For the entries that follow, retype exactly the lines from the one containing "Given: Select the Suunto D9 computer" to the one containing "At what coordinates", inclusive, and only those. Images stay out of the copy.

Saved data entries:
===============
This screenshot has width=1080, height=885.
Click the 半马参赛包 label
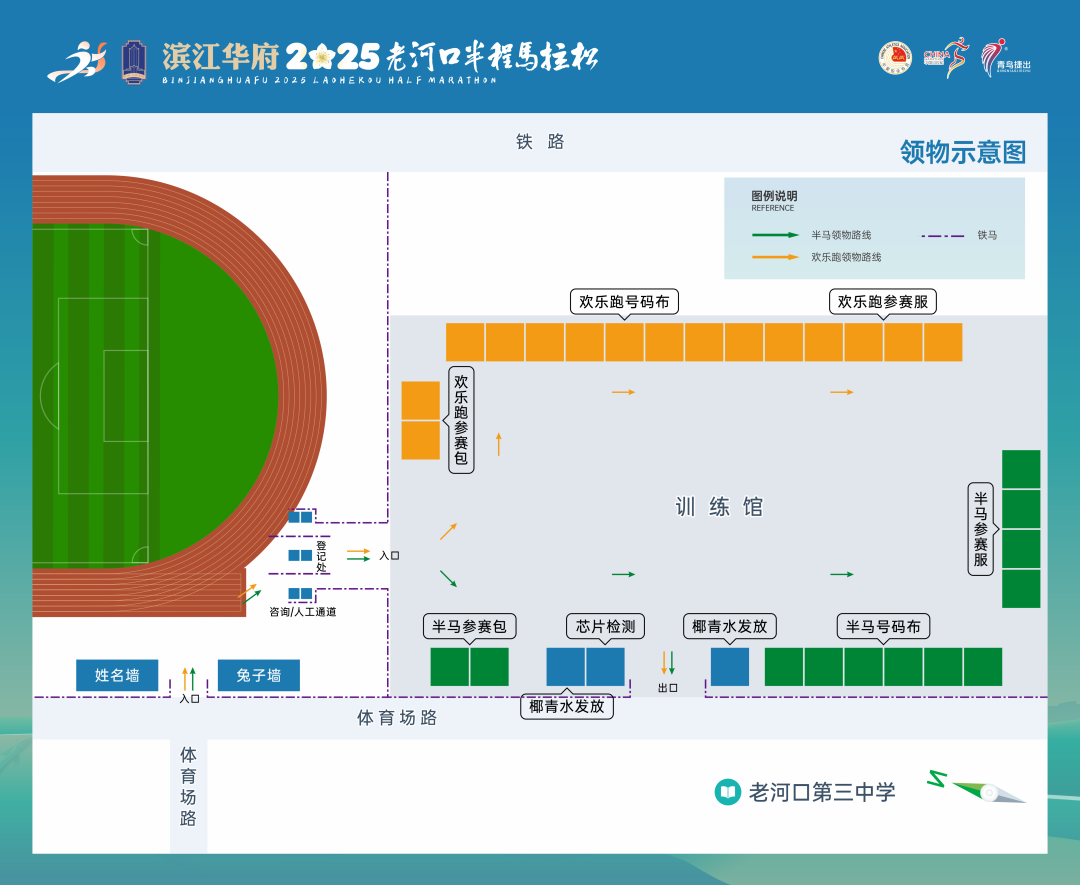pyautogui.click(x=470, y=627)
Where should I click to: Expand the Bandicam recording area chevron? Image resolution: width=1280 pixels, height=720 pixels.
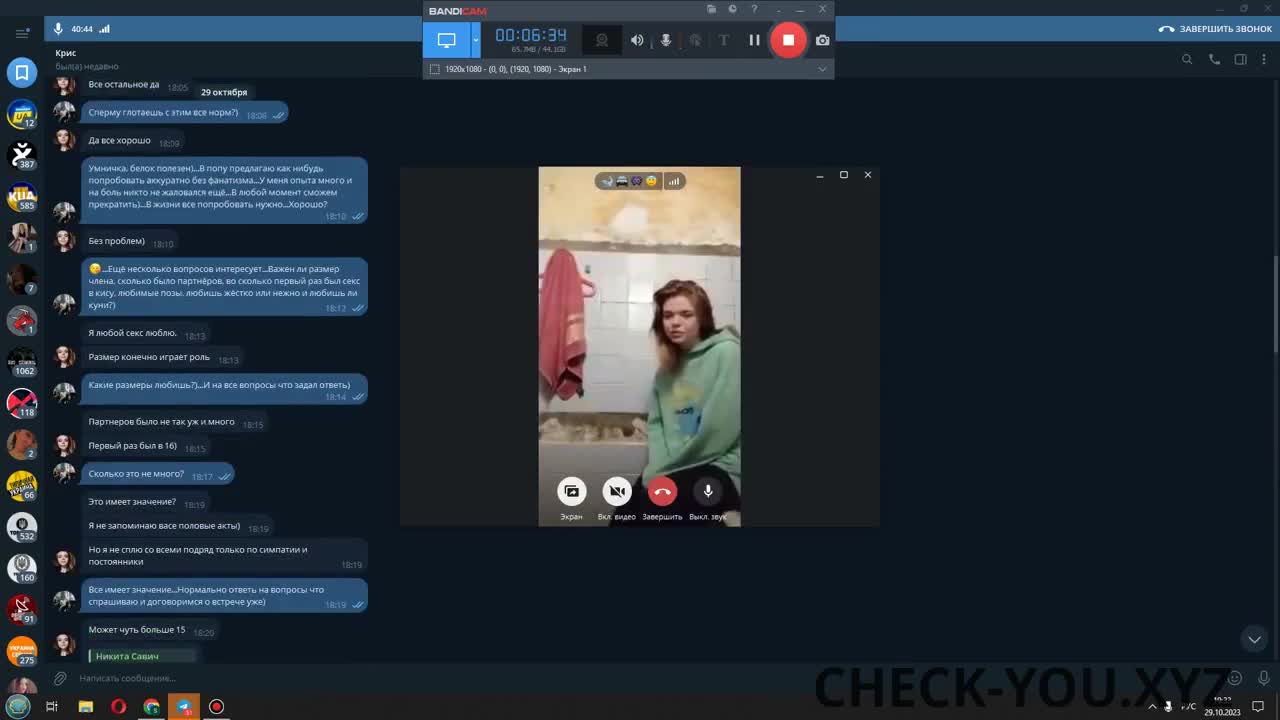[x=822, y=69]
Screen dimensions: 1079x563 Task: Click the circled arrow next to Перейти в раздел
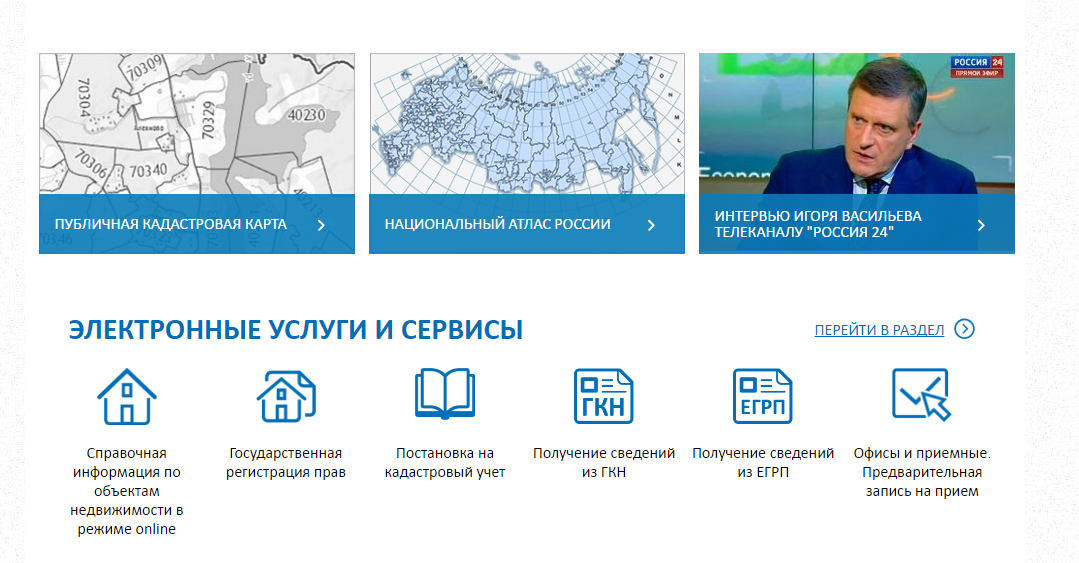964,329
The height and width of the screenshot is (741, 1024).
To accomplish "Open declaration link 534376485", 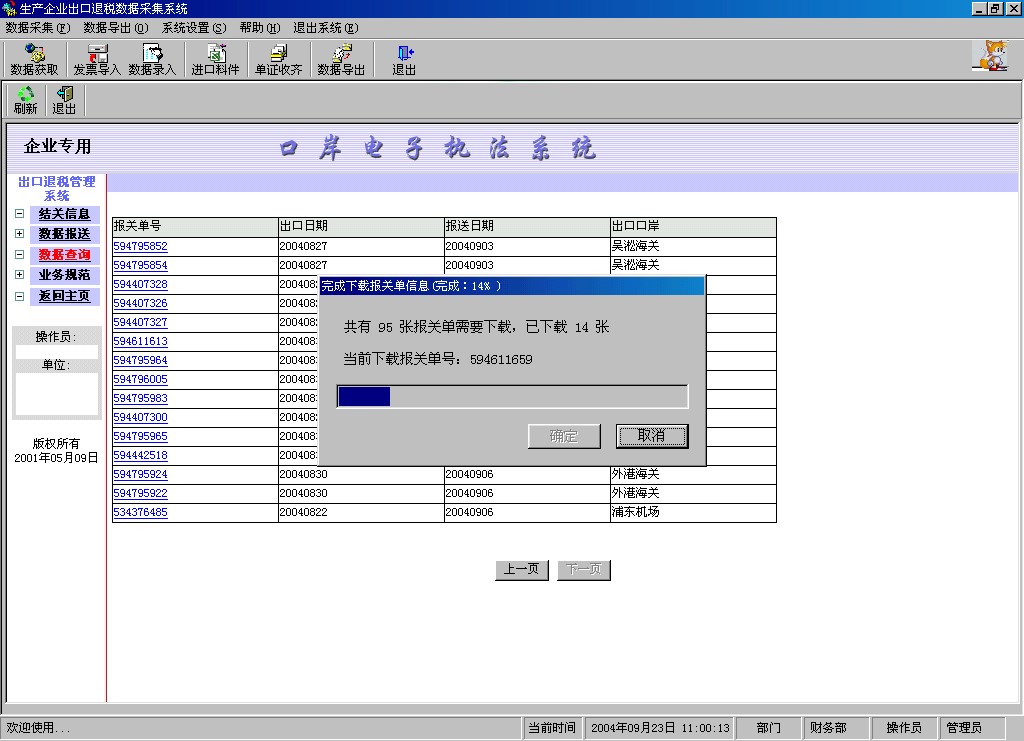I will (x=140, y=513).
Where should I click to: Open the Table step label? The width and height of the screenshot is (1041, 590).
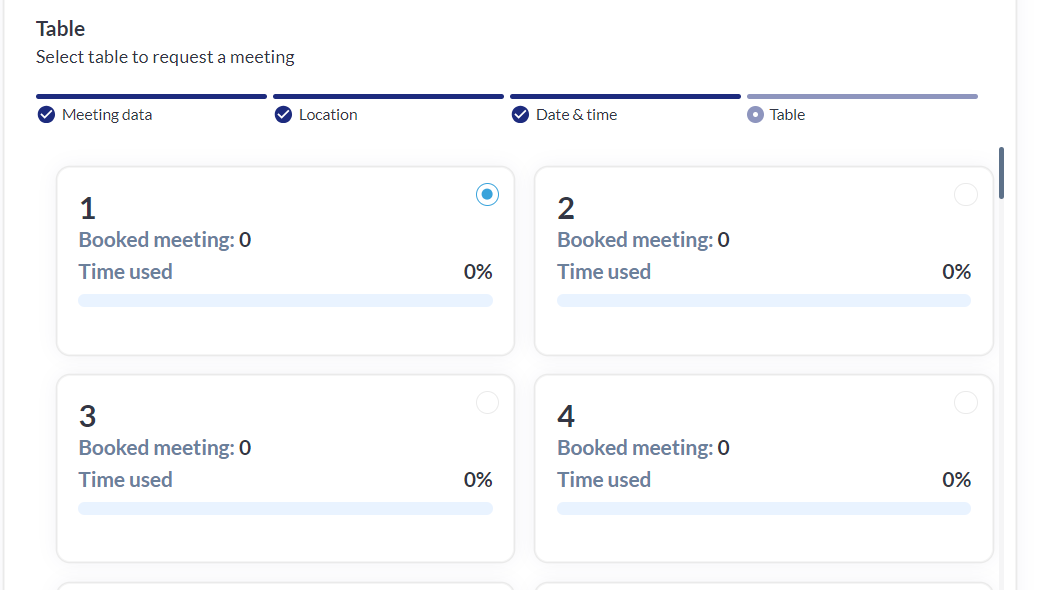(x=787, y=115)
===============
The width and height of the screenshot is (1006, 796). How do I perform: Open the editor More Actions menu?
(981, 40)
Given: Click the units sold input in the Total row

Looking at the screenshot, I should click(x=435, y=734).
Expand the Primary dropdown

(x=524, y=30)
===============
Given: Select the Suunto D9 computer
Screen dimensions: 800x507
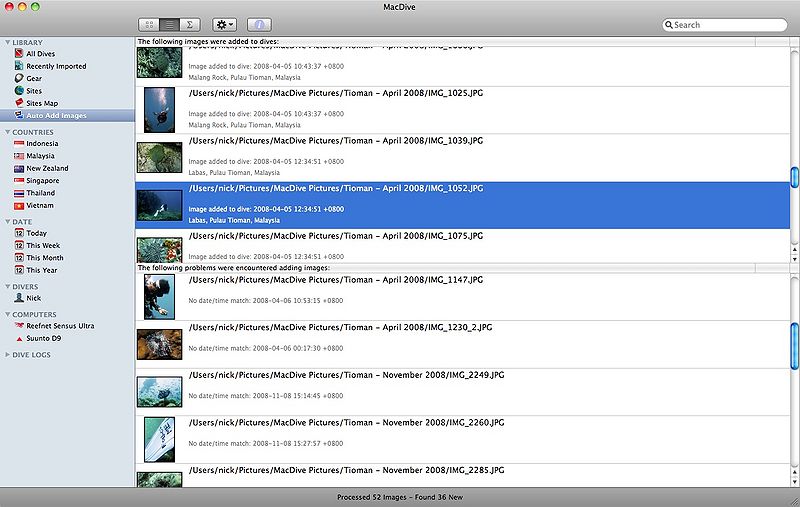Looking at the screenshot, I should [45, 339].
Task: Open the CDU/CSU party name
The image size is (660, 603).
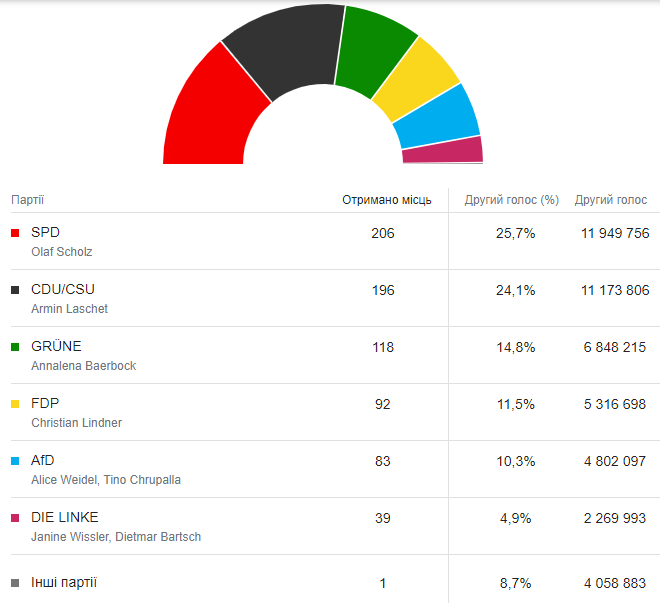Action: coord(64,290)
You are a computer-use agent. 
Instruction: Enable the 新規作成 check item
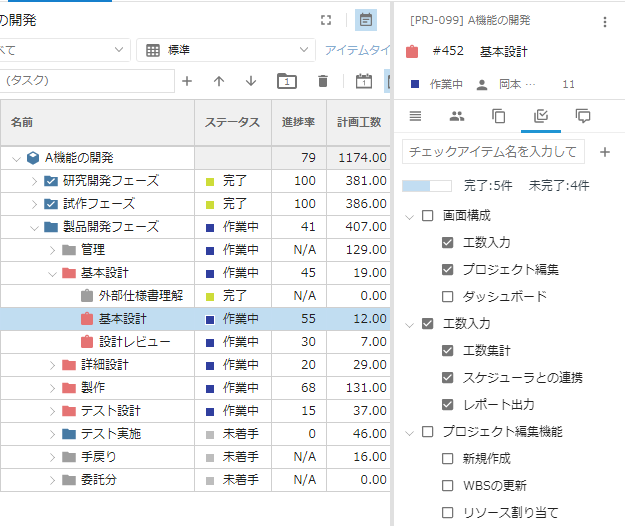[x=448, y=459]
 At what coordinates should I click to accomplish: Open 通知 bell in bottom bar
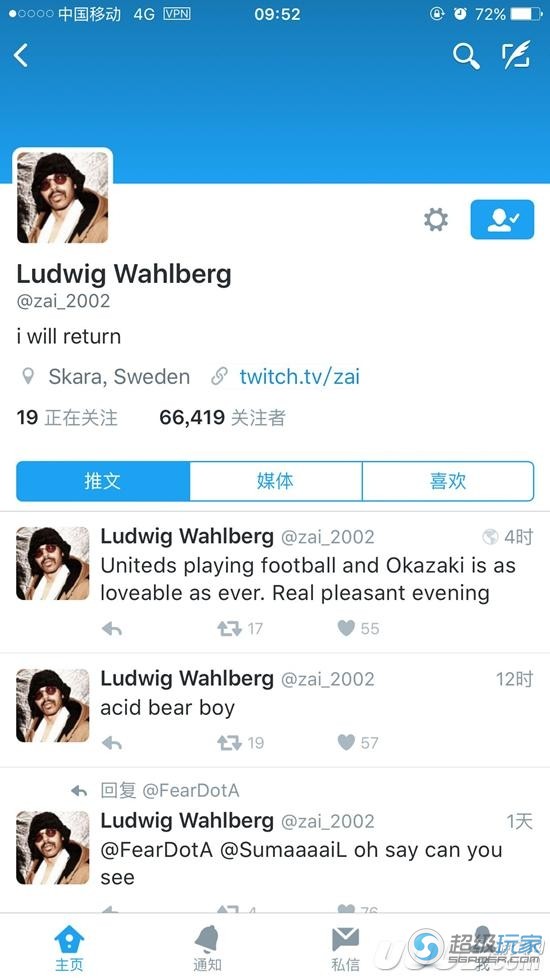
===============
• **Response to this exercise**
Given: Select the Suunto D9 computer
Screen dimensions: 800x507
Looking at the screenshot, I should [45, 339].
Task: Open the CDU/CSU party name
The image size is (660, 603).
Action: coord(64,290)
You are a computer-use agent. 
Instruction: Enable the 新規作成 check item
[x=448, y=459]
 At what coordinates should I click to accomplish: Open 通知 bell in bottom bar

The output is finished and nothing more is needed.